---- DATA IN THIS EXERCISE

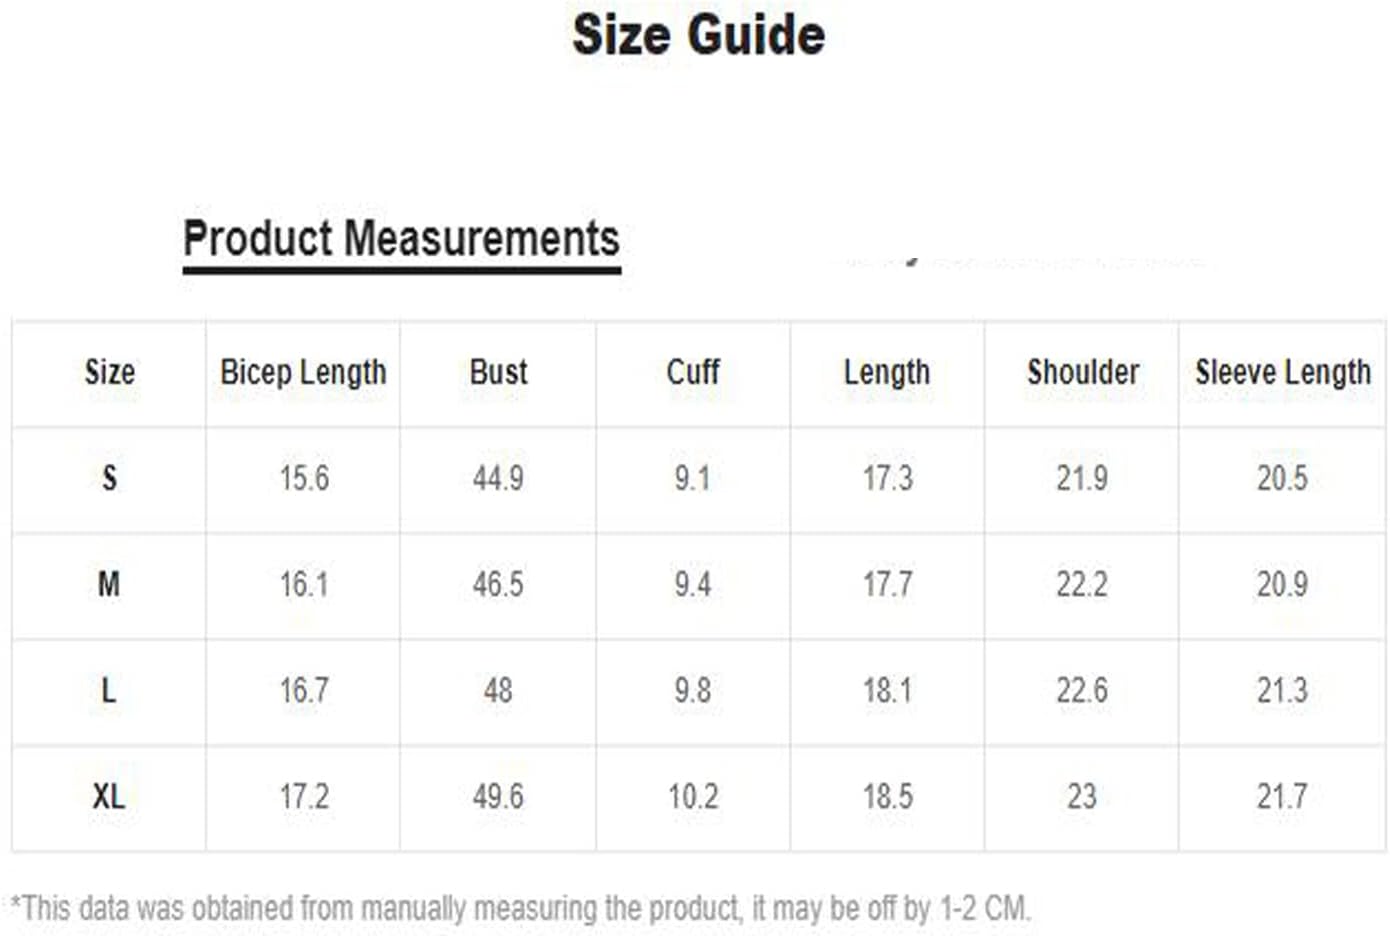The image size is (1390, 936).
Task: Click the 22.2 shoulder value for M
Action: [x=1082, y=585]
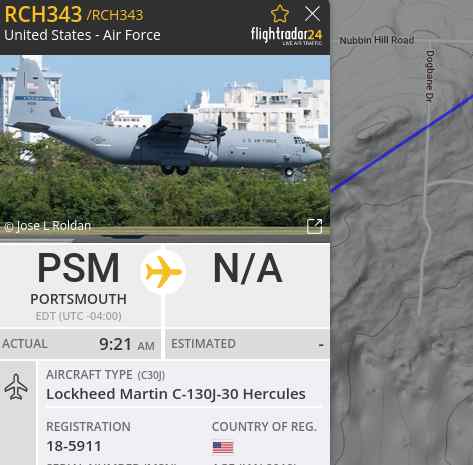Click the actual departure time 9:21 AM
Viewport: 473px width, 465px height.
pos(127,344)
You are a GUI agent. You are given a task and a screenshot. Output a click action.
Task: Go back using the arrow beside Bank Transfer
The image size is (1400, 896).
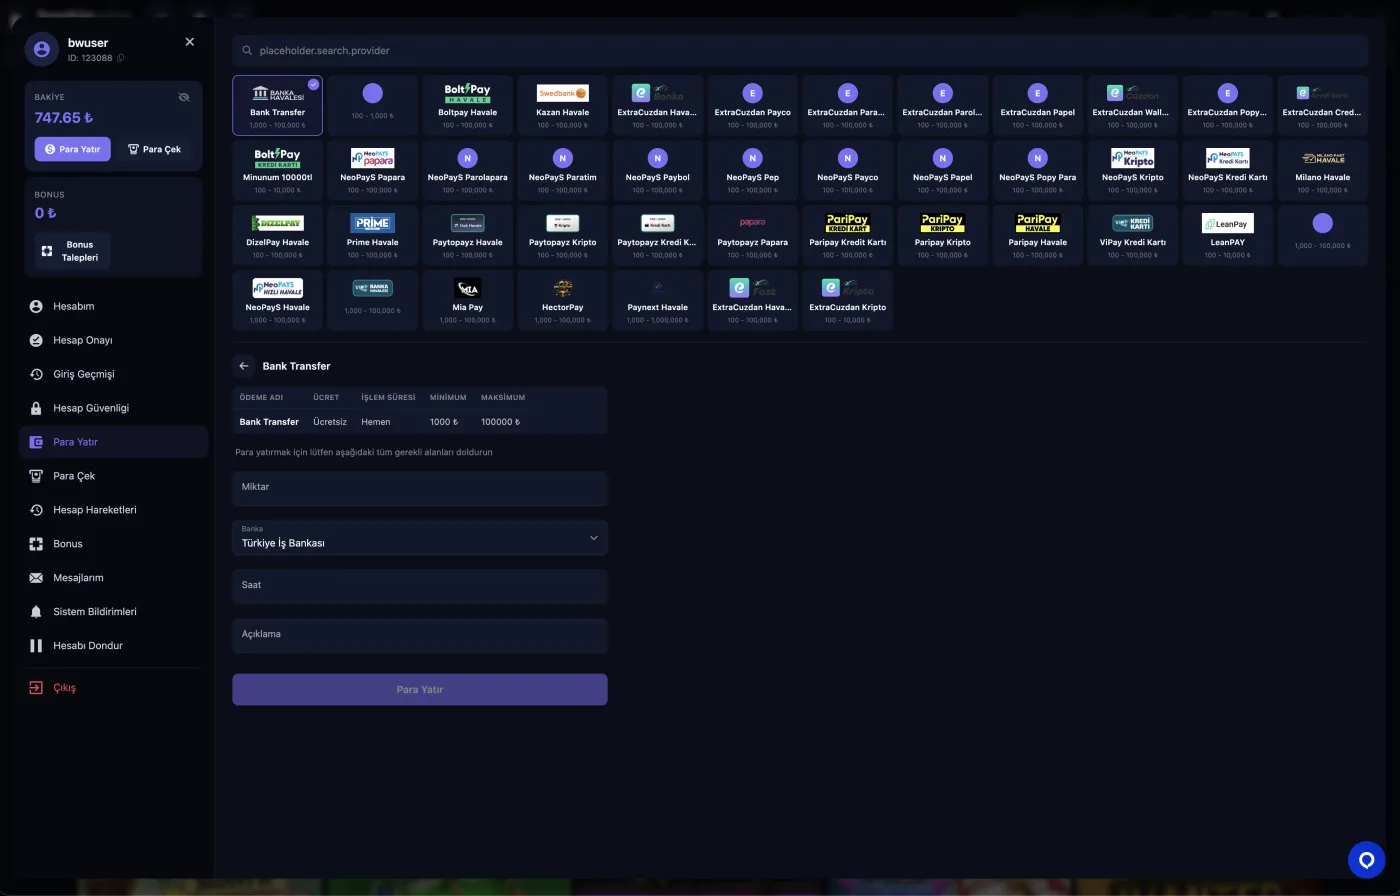tap(243, 365)
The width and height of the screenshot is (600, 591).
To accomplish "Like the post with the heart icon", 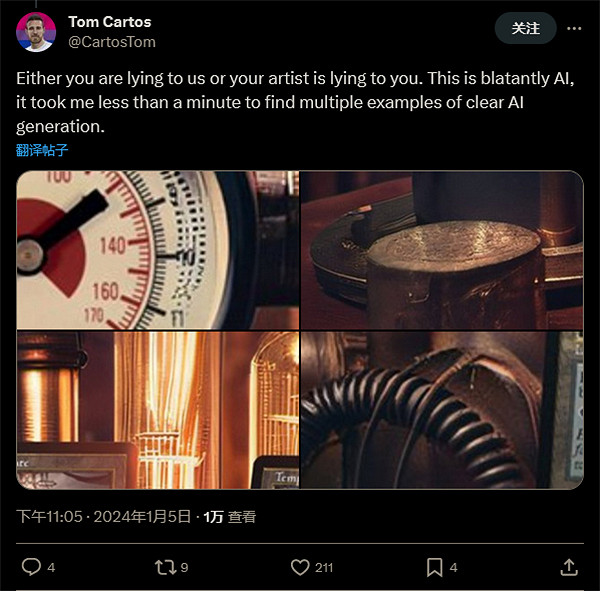I will coord(299,567).
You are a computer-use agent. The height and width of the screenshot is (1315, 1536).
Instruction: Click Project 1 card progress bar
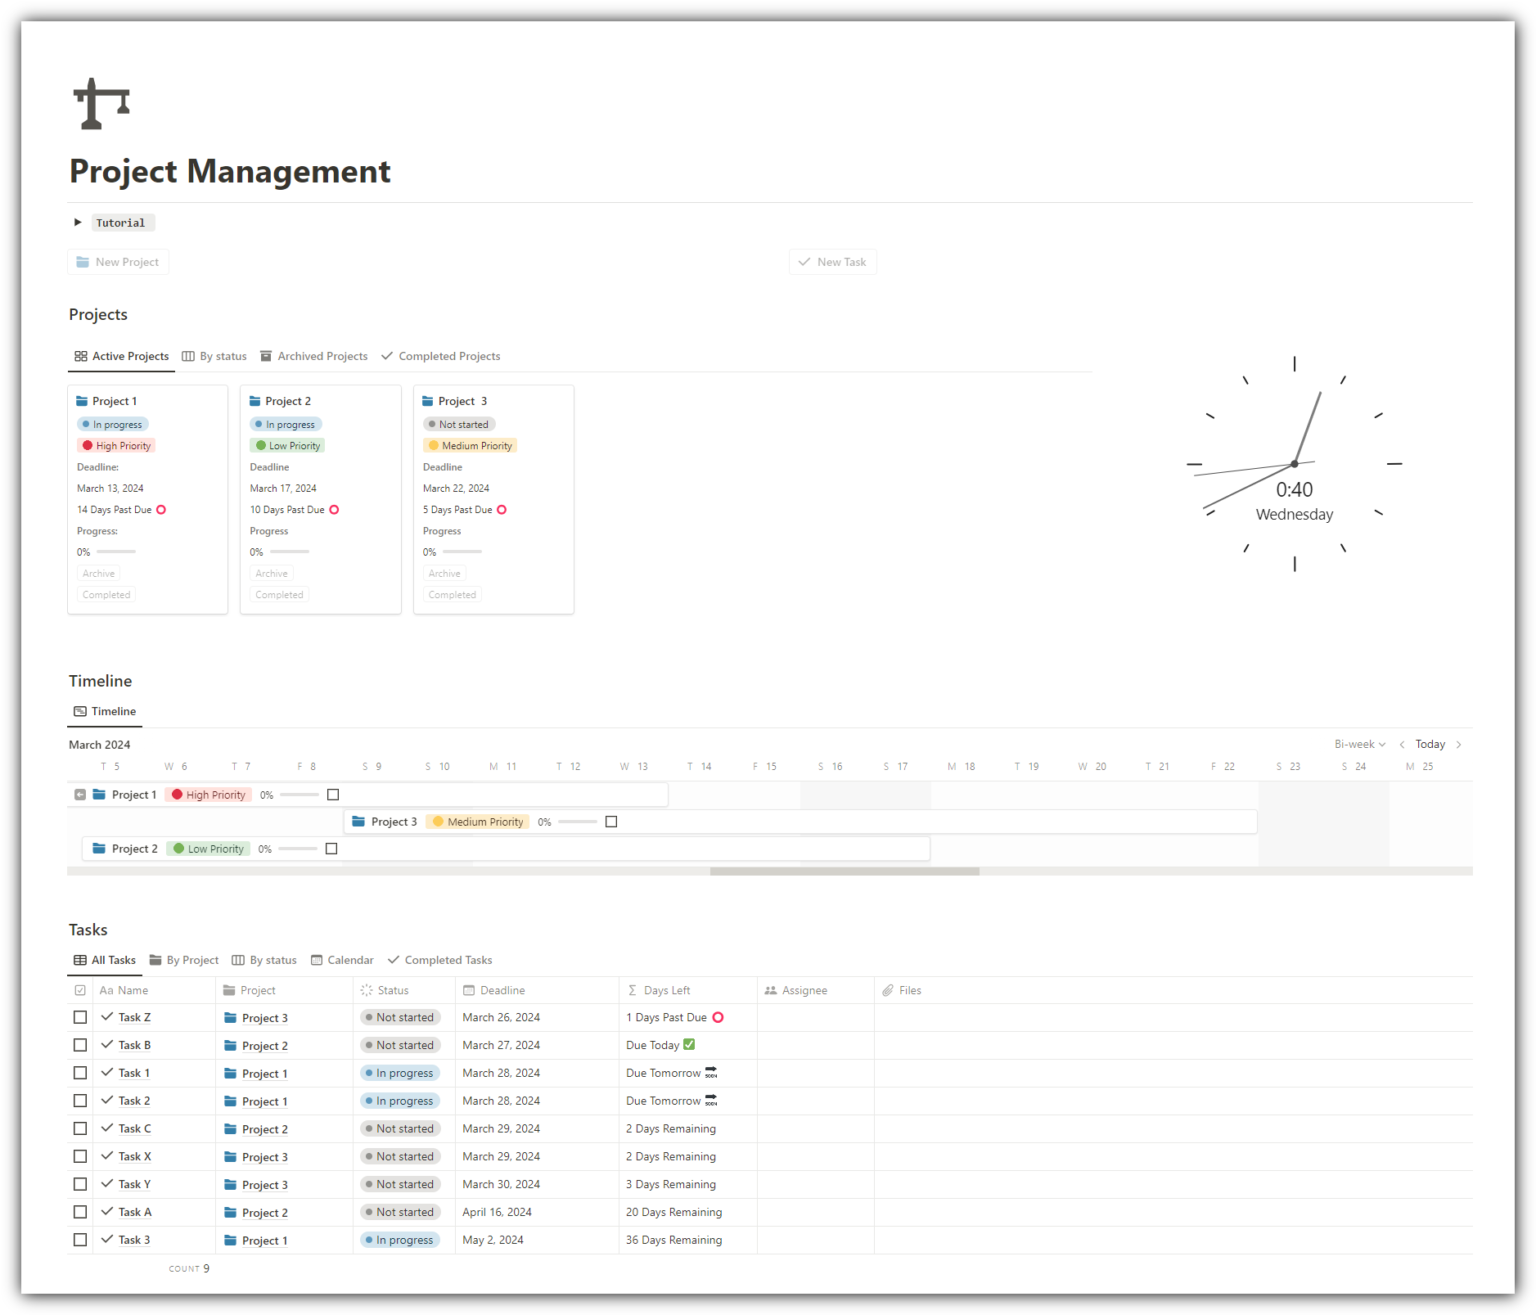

--------

§ **WORK TO COMPLETE**: For each line of the listing that holds the word "screenshot", show that line.

§ **TASK OUTPUT**:
You are a GUI agent. You are given a task and a screenshot. Output a click action.
The width and height of the screenshot is (600, 591).
You are a computer-use agent. The height and width of the screenshot is (1315, 1536).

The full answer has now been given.